On the Generic Point Arrangements in Euclidean Space and Stratification of the Totally Nonzero Grassmannian

TL;DR

This paper studies the classification of generic point arrangements in Euclidean space using stratifications of the totally nonzero Grassmannian, providing enumerations in dimension two and highlighting open problems in higher dimensions.

Contribution

It introduces a stratification of the totally nonzero Grassmannian to parametrize and classify generic point arrangements, with explicit enumeration in 2D and open questions for higher dimensions.

Findings

Enumerates isomorphism classes in 2D using Euler-totient function.
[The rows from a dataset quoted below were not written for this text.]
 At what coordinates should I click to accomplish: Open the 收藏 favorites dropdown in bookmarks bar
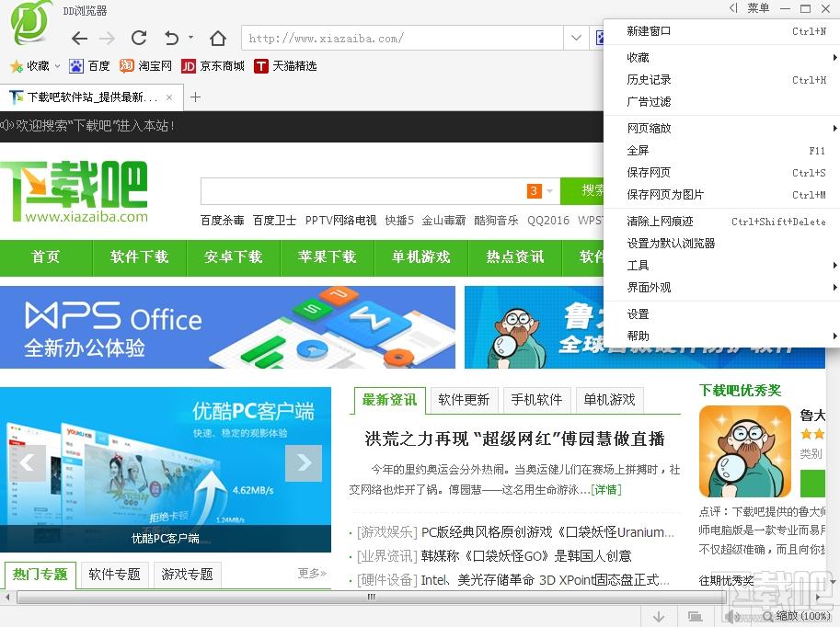pos(35,65)
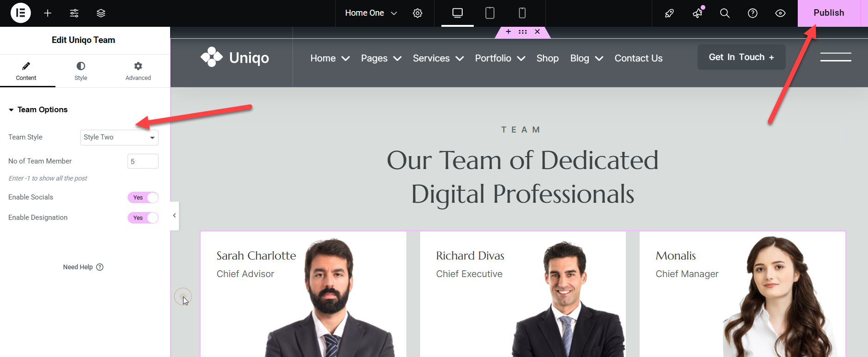
Task: Open page settings gear icon
Action: coord(417,13)
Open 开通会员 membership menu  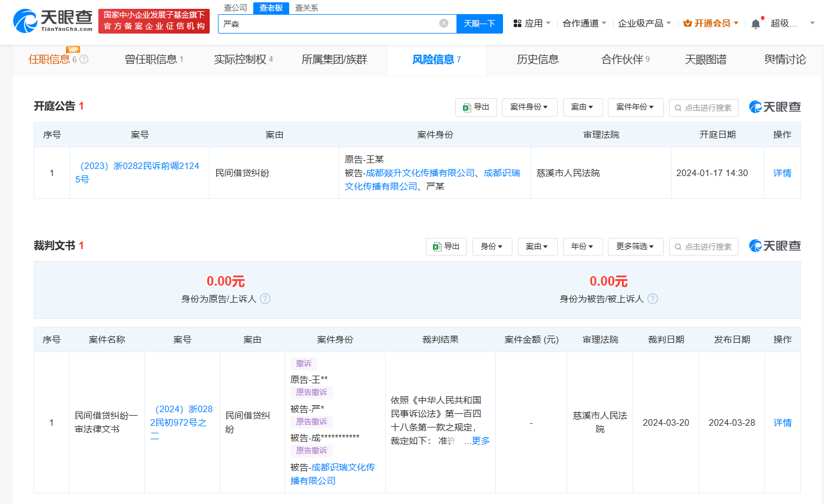point(711,24)
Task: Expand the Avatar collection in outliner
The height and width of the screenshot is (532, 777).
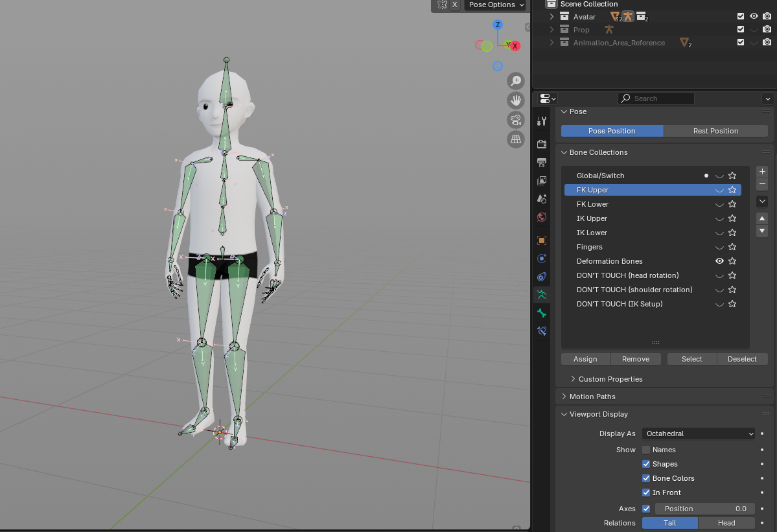Action: [x=552, y=17]

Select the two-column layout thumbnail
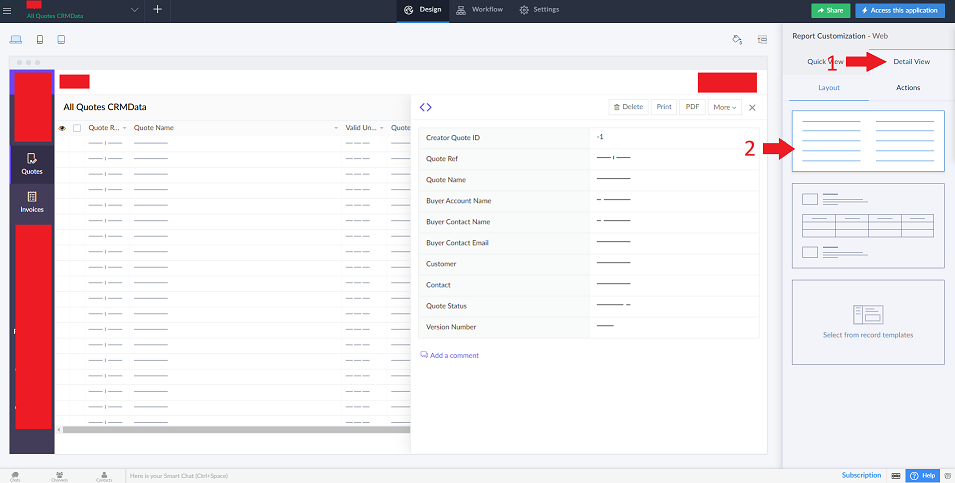[x=867, y=141]
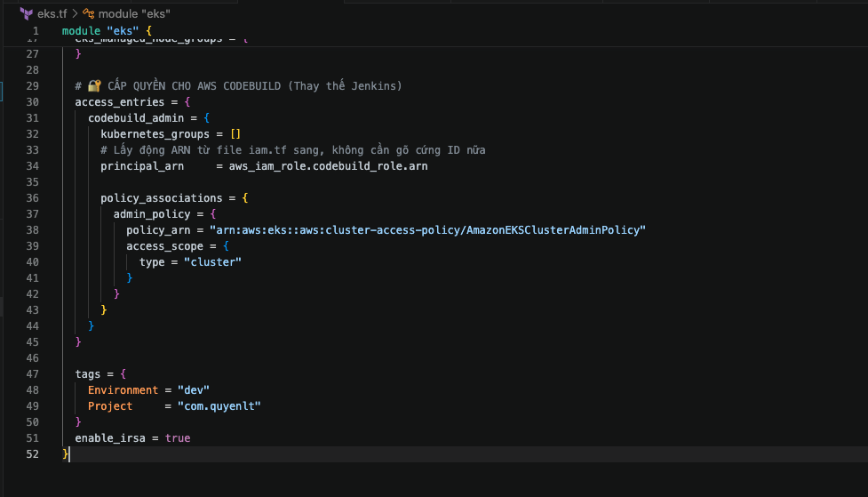Place cursor on the enable_irsa true value
The height and width of the screenshot is (497, 868).
[x=178, y=438]
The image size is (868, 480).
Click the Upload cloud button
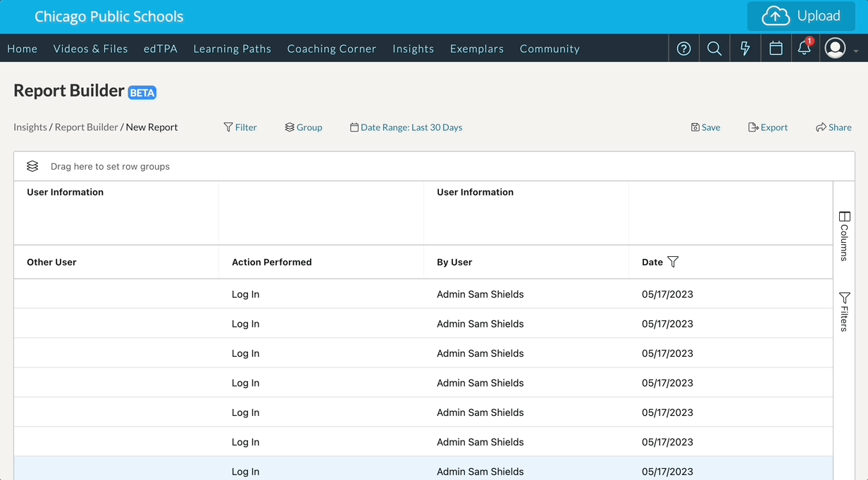coord(801,15)
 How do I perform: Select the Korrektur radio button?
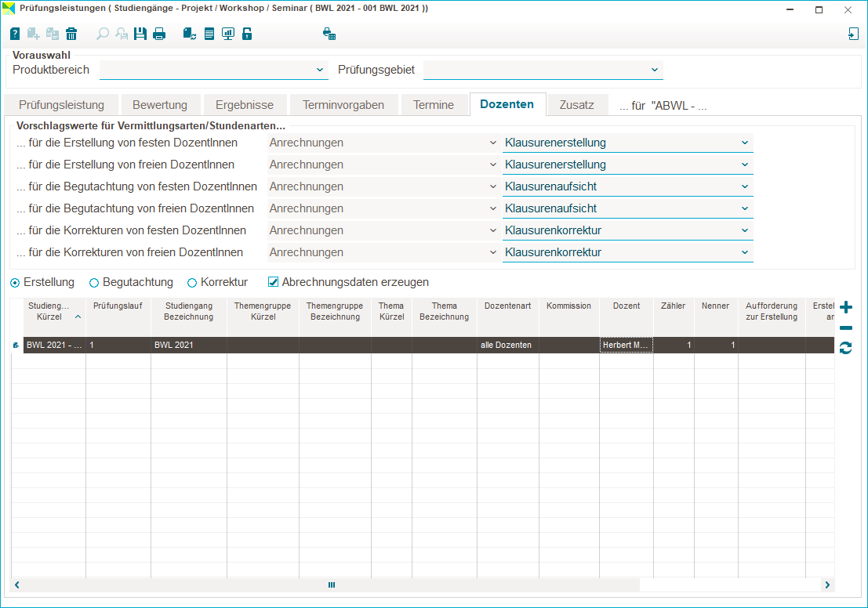point(192,283)
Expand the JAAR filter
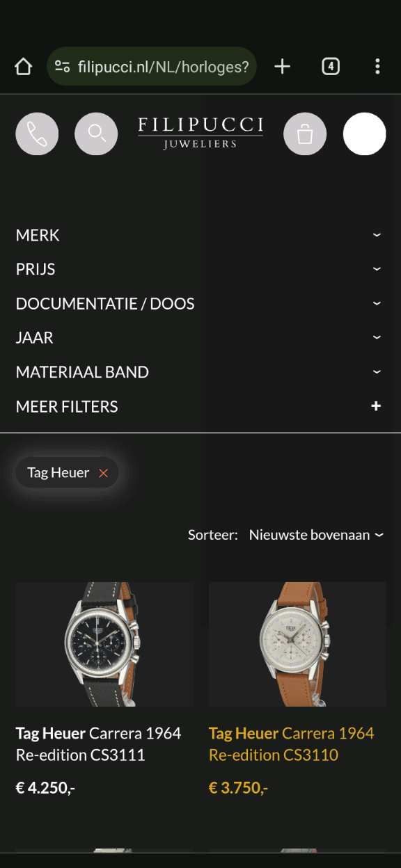 coord(201,337)
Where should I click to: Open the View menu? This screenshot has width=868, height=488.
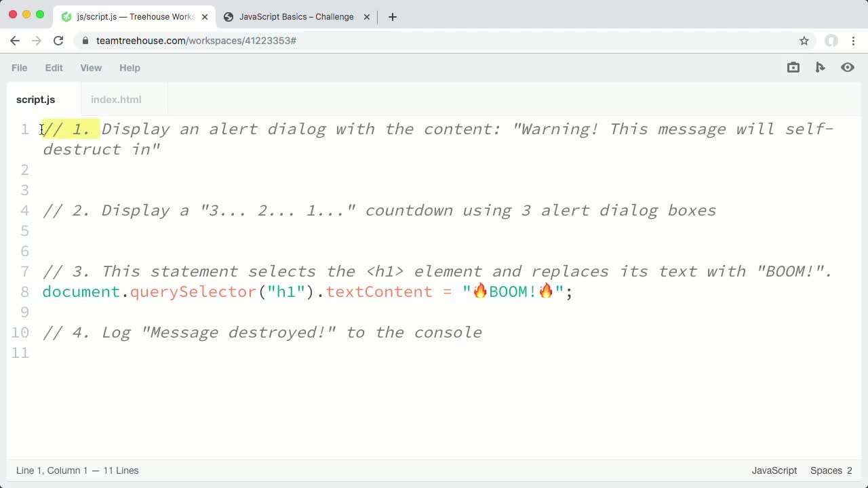click(x=91, y=68)
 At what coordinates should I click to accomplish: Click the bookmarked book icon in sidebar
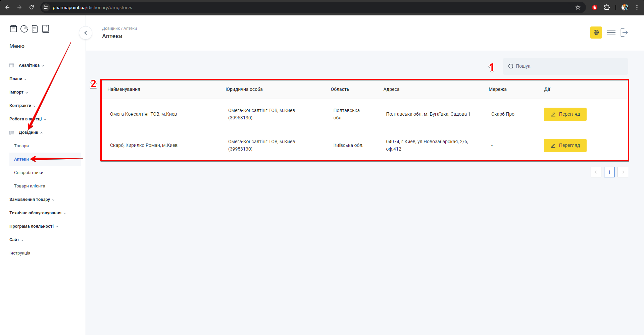[46, 29]
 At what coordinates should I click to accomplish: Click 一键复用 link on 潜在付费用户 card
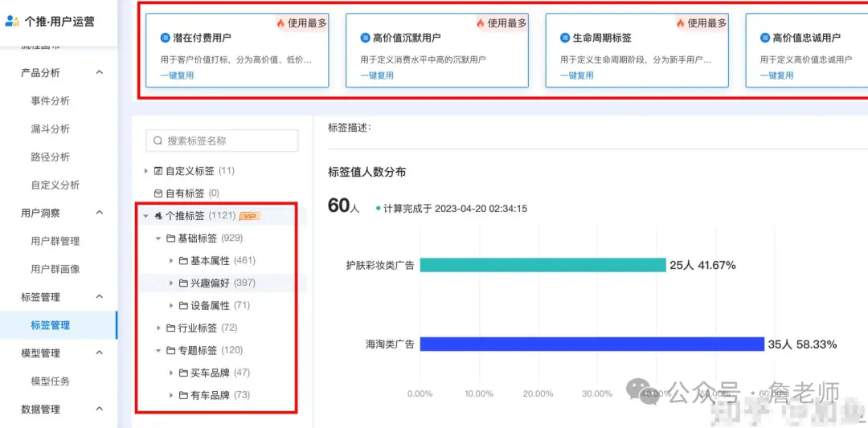coord(177,75)
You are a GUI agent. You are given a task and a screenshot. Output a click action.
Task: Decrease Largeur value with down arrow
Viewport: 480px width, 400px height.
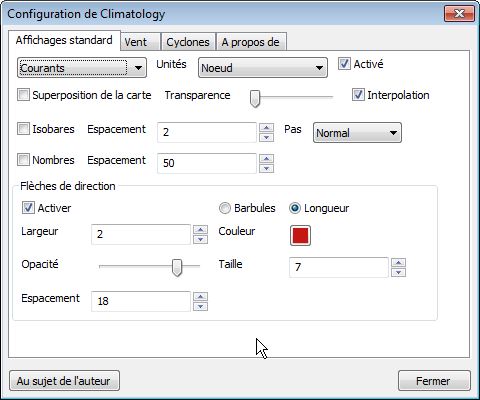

Describes stratification of the totally nonzero Grassmannian.

Identifies open enumeration problems for dimensions ≥ 3.

Abstract

In this article, for positive integers $n\geq m\geq 1$, the parameter spaces for the isomorphism classes of the generic point arrangements of cardinality $n$, and the antipodal point arrangements of cardinality $2n$ in the Eulidean space $\mathbb{R}^m$ are described using the space of totally nonzero Grassmannian $Gr^{tnz}_{mn}(\mathbb{R})$. A stratification $\mathcal{S}^{tnz}_{mn}(\mathbb{R})$ of the totally nonzero Grassmannian $Gr^{tnz}_{mn}(\mathbb{R})$ is mentioned and the parameter spaces are respectively expressed as quotients of the space $\mathcal{S}^{tnz}_{mn}(\mathbb{R})$ of strata under suitable actions of the symmetric group $S_n$ and the semidirect product group $(\mathbb{R}^*)^n\rtimes S_n$. The cardinalities of the space $\mathcal{S}^{tnz}_{mn}(\mathbb{R})$ of strata and of the parameter spaces $S_n\backslash \mathcal{S}^{tnz}_{mn}(\mathbb{R}), ((\mathbb{R}^*)^n\rtimes S_n)\backslash \mathcal{S}^{tnz}_{mn}(\mathbb{R})$ are enumerated in dimension $m=2$. Interestingly enough, the enumerated value of the isomorphism classes of the generic point arrangements in the Euclidean plane is expressed in terms of the number theoretic Euler-totient function. The analogous enumeration questions are still open in higher dimensions for $m\geq 3$.